✔ 最佳答案
Tibetan Buddhism is one of the many different kinds of Mahayana Buddhism. Vajrayana is a special method that is included in Mahayana.
In fact, Theravada is a single tradition (although with regional variations), whereas Mahayana is commonly used as an umbrella term for a lot of different Buddhist traditions. Theravada is practiced in South and South-East Asia, mainly Sri Lanka, Burma, Thailand, Laos, Cambodia and parts of Vietnam, and is the only surviving of, or rather a development of one of the many so called Hinayana schools that appeared early in Buddhist history.
Almost as early, well before the beginning of the common era, there appeared another Buddhist tradition called the Mahayana, and from this tradition come all the other traditions of modern Asian Buddhism, including the many different kinds of Chinese, Japanese, Korean, Vietnamese (except those Vietnamese who are Theravadins) and Tibetan.
The main difference, as you maybe know, are that the Mahayanists accept a lot of sutras and other texts that the Theravadins don't accept (they accept only the original so called Three Baskets, now often called the Pali Canon). Building on those sutras, the Mahayana also has a lot of teachings that are not present in the Theravada, some of them philosophical explanations (that are for the Mahayanists not seen as contradicting the teachings of the Three Baskets, but just explaining them) and many of them just other kinds of practices.

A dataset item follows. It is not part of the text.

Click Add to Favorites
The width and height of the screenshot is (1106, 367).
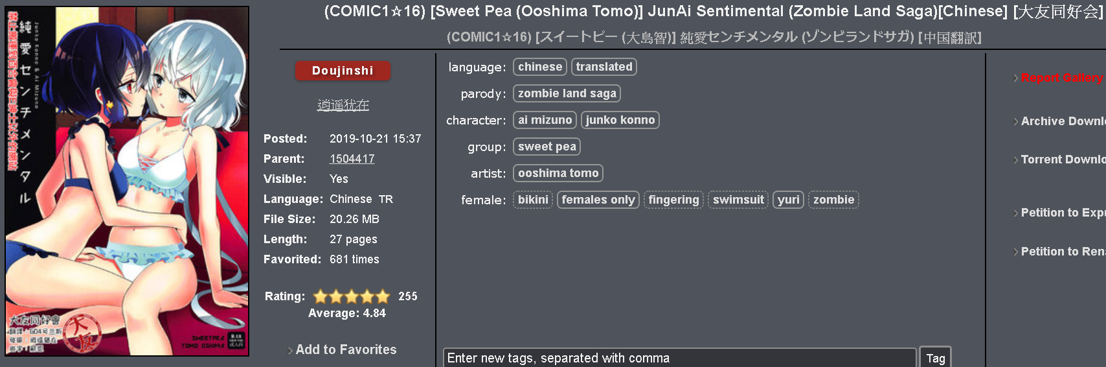coord(346,349)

The most special kind of Mahayana practices are the so called Tantras (the vajrayana practices), which are mainly practiced in the Tibetan traditions. That's the reason some people set aside Tibetan Buddhism under the name of Vajrayana instead of Mahayana, although it is definitely a kind of Mahayana, using the Mahayana sutras and scriptures, following the Mahayana philosophy and doing the Mahayana practices. However, strictly speaking we say that vajrayana exists inside the Tibetan traditions of Buddhism, but that it is not the same, because not all Tibetan Buddhism is vajrayana and not all Tibetan Buddhists practice tantra (vajrayana).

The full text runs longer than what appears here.